◆ **Assignment**:
Return the data below exactly, but only from the line containing "Screen dimensions: 289x249" through the line containing "Task: Click the green thumbs-up icon", with both of those lines included.

◆ **The input**:

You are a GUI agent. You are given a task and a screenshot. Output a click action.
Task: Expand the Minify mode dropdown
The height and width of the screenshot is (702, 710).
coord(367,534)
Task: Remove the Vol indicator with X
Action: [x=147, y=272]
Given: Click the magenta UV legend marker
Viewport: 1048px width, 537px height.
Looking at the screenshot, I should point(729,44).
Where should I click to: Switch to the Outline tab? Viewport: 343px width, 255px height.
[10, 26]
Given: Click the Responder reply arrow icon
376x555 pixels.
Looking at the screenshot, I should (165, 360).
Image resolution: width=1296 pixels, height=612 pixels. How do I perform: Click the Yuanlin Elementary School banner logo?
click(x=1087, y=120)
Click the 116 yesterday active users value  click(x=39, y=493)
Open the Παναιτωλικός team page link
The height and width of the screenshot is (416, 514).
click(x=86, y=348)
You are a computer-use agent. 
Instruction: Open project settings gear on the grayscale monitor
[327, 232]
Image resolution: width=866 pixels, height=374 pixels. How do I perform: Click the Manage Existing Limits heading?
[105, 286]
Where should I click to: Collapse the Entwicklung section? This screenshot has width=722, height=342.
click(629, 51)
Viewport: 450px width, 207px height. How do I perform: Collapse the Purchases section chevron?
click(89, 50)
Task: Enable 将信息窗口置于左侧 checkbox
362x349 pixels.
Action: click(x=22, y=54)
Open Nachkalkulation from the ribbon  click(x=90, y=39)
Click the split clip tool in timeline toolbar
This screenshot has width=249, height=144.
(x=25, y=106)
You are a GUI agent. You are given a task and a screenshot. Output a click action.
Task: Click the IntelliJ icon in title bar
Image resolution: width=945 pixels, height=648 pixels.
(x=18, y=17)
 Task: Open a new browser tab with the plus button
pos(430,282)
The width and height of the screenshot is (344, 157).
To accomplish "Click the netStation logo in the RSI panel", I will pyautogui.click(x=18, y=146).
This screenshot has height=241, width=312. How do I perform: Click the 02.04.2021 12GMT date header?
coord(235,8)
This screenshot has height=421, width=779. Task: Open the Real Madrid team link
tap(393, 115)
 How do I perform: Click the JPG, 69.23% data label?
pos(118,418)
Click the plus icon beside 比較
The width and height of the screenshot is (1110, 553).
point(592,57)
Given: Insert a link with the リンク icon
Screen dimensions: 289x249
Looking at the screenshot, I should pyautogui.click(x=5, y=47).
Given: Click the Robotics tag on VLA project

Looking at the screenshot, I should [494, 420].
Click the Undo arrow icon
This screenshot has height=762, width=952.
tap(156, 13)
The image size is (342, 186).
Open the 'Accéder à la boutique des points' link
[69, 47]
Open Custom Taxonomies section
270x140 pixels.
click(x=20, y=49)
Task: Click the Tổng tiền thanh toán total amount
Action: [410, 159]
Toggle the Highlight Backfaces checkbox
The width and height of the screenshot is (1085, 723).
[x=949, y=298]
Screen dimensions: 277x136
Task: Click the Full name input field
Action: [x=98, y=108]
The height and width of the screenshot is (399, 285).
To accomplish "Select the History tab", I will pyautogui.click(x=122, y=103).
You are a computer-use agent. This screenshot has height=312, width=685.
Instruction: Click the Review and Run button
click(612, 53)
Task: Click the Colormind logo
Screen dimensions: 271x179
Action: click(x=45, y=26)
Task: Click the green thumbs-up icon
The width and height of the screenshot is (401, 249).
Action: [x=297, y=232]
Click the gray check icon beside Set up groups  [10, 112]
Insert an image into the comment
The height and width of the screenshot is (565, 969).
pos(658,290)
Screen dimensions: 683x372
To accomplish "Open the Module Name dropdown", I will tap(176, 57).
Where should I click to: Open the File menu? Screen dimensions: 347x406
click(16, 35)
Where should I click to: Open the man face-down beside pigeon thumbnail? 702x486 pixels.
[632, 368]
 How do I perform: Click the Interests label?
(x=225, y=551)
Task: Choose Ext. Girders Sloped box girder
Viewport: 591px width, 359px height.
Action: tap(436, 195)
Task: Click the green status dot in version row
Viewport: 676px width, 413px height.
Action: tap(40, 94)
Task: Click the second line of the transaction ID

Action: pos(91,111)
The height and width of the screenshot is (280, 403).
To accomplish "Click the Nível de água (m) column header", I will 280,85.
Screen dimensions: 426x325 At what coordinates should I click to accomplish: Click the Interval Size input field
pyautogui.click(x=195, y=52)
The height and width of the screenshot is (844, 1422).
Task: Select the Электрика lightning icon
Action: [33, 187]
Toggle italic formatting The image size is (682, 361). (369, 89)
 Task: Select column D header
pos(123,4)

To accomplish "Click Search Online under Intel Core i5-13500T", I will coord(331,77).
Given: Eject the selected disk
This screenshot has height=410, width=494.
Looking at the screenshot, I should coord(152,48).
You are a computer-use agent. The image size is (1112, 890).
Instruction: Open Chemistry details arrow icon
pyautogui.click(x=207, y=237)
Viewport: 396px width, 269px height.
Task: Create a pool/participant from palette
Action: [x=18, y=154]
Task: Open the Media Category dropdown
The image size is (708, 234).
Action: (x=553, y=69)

◆ **Exercise response**:
Screen dimensions: 289x249
Looking at the screenshot, I should pyautogui.click(x=5, y=47).
Given: Click the Robotics tag on VLA project

Looking at the screenshot, I should [494, 420].
Click the Undo arrow icon
This screenshot has height=762, width=952.
tap(156, 13)
The image size is (342, 186).
Open the 'Accéder à la boutique des points' link
[69, 47]
Open Custom Taxonomies section
270x140 pixels.
click(x=20, y=49)
Task: Click the Tổng tiền thanh toán total amount
Action: [410, 159]
Toggle the Highlight Backfaces checkbox
The width and height of the screenshot is (1085, 723).
[x=949, y=298]
Screen dimensions: 277x136
Task: Click the Full name input field
Action: [x=98, y=108]
The height and width of the screenshot is (399, 285).
To accomplish "Select the History tab", I will pyautogui.click(x=122, y=103).
You are a computer-use agent. This screenshot has height=312, width=685.
Instruction: Click the Review and Run button
click(612, 53)
Task: Click the Colormind logo
Screen dimensions: 271x179
Action: click(x=45, y=26)
Task: Click the green thumbs-up icon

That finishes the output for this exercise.